Sessions released a statement following the testimony highlighting some of the facts presented by Hira and Salzman:
- The current large supply of guest workers into the STEM labor market is displacing U.S. workers and depressing their wages;
- American schools graduate twice as many students each year with STEM degrees as there are STEM jobs to fill;
- The primary use of the H-1B and other IT-related guest worker programs is to either replace Americans workers at lower wages or to fill open jobs with workers at lower cost—it has nothing to do with trying to find the “best and brightest” In fact, our current guest worker and green card policies discourage and displace talented Americans from realizing their dreams; and
- Increases in guest workers and university-based green cards in legislation such as the ‘Gang of Eight’ bill, I-Squared, and the SKILLS Act, would provide a large enough labor supply to allow tech companies to fill 100 percent of available jobs openings with foreign workers.
At one point during his testimony, attorney Benjamin Johnson, who is the Executive Director of the American Immigration Council and who is largely in support of an extension of the H-1B program, called for an end to per country visa caps, which is exactly what the high-tech industry wants. This move would provide an unlimited number of foreign workers from nations like India, China, and Malaysia to replace American IT workers.
Professor Salzman pointed out that the Gang of Eight, Skills Act, and I-Squared bills would each create a number of guest workers each year that would exceed the number of high-tech jobs created each year, potentially rendering it near-impossible for STEM graduates to find a job in the STEM field.

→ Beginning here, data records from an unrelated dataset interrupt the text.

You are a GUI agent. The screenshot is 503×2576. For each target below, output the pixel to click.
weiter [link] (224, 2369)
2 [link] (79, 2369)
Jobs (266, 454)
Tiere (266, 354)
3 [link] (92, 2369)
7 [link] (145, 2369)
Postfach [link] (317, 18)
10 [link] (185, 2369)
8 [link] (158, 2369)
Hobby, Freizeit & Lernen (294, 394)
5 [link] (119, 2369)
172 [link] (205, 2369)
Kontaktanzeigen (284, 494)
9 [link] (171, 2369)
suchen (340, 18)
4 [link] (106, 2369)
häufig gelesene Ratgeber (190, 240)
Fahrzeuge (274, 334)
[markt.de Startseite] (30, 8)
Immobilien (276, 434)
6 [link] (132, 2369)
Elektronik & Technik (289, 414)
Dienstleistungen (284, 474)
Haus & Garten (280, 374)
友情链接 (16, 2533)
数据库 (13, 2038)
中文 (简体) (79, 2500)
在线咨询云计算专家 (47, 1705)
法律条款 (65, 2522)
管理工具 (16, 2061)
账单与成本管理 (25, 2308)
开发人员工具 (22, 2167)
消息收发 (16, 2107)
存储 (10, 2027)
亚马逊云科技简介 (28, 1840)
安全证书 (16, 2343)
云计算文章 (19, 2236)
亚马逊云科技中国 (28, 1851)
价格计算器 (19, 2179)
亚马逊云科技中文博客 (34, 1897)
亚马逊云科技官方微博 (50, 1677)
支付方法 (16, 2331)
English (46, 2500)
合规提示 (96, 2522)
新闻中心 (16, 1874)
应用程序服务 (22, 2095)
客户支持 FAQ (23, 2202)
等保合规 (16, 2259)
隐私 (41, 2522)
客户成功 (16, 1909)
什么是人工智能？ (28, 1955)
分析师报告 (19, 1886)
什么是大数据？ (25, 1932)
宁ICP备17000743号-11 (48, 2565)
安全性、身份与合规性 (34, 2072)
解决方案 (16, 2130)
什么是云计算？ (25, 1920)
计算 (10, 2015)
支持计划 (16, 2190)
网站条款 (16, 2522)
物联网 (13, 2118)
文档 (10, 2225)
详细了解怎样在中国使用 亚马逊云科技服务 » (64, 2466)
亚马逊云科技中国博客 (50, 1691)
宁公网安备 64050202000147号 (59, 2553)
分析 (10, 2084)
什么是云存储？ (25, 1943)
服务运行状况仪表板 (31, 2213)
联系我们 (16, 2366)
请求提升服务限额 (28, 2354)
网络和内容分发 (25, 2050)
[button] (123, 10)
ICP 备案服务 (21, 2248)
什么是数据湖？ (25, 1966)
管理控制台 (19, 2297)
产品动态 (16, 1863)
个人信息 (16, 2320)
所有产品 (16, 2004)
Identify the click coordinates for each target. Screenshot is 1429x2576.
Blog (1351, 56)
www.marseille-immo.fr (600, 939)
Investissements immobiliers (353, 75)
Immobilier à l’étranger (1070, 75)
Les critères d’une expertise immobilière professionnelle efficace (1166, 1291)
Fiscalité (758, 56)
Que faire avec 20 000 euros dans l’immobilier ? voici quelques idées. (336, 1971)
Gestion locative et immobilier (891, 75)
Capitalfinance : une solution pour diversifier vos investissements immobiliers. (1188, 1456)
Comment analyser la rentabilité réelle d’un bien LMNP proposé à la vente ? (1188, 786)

One of several recommendations as to how this immigrants for American workers swap could be handled was by requiring employers to pay an H-1B worker the same amount as an American worker; a suggestion echoed by Professor Hira who noted that the Indian government dubs the H-1B program as the “outsourcing visa.”
Professor Salzman pointed out that “there is an interesting confusion about ‘shortage,’ and I would have thought that our lawyer friends would have talked about that,” alluding to Johnson.
Salzman went on to clarify, “I have a shortage in finding terrific, top graduate students who are willing to work for minimum wage. And if you asked me, I would call that a shortage. But I have great graduate students [and] I’d pay them a little bit more.”
The Departments of State, Labor, and Homeland Security were reportedly invited to share their testimonies, but all three declined. Southern California Edison also declined an invitation to provide testimony.